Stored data

··········

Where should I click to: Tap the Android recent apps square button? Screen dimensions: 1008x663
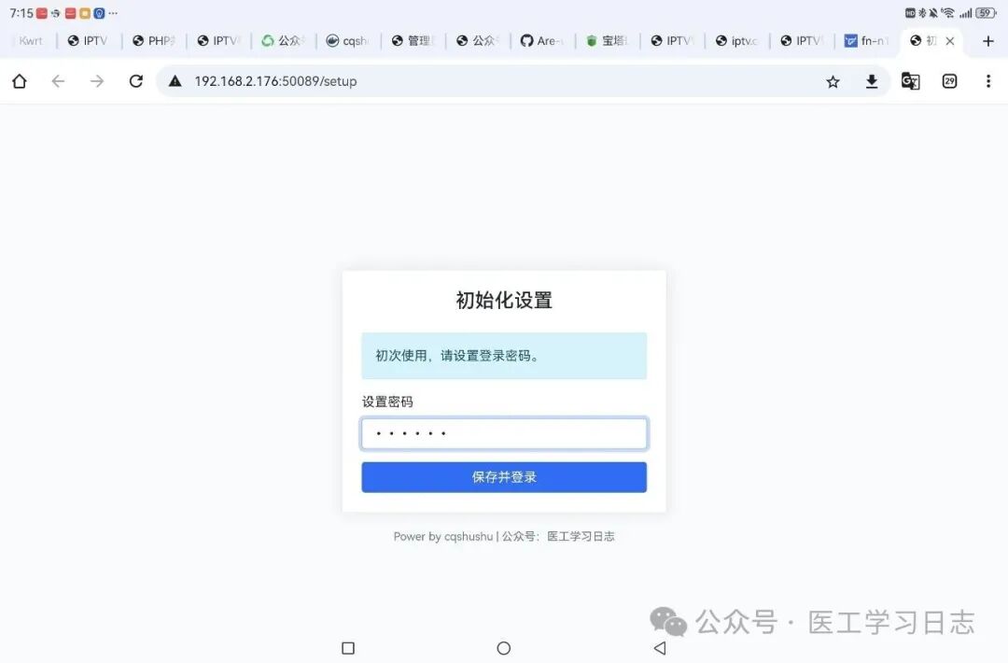coord(347,647)
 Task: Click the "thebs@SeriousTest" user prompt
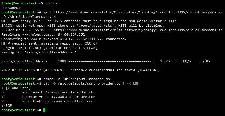click(19, 3)
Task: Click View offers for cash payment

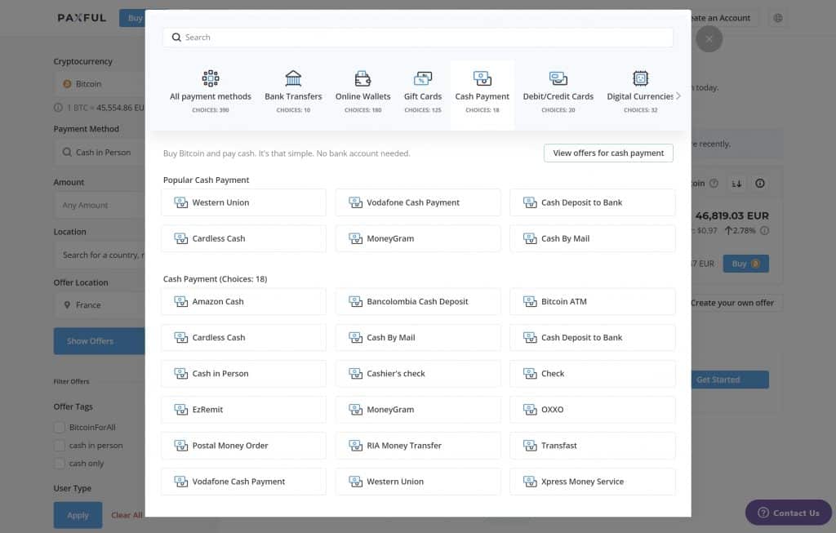Action: [608, 153]
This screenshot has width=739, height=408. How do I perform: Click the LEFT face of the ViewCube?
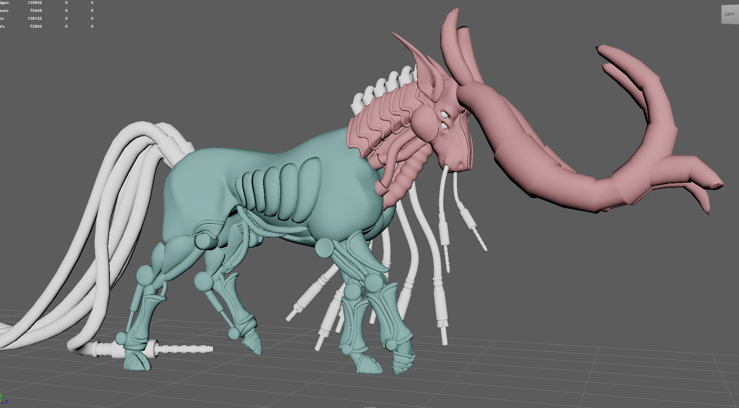point(729,14)
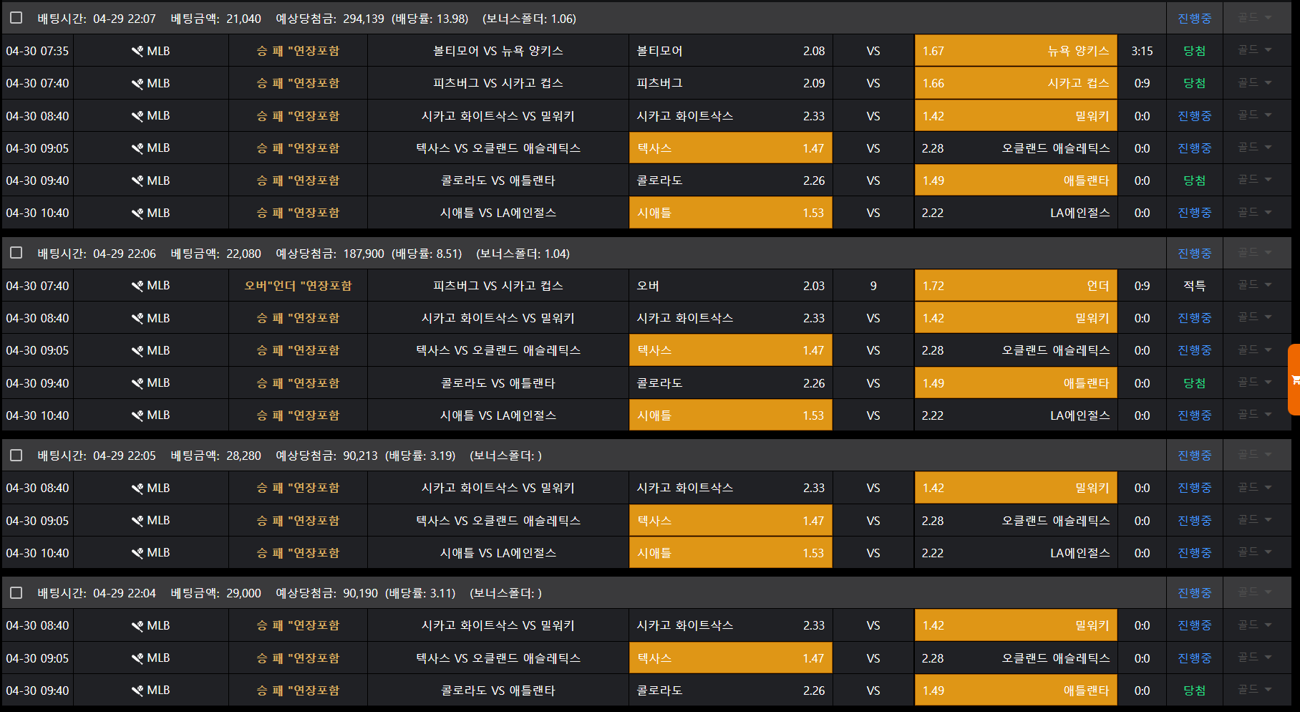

··········

* [TASK STATEMENT]: Please write out all the data again word for word, but not the pictures.

* [ANSWER TO THE PROBLEM]:
Where should I click to: Tap the Android recent apps square button? Screen dimensions: 1008x663
coord(347,647)
 Task: Click the "thebs@SeriousTest" user prompt
click(19, 3)
Task: Click View offers for cash payment

Action: [608, 153]
This screenshot has width=739, height=408. How do I perform: Click the LEFT face of the ViewCube?
point(729,14)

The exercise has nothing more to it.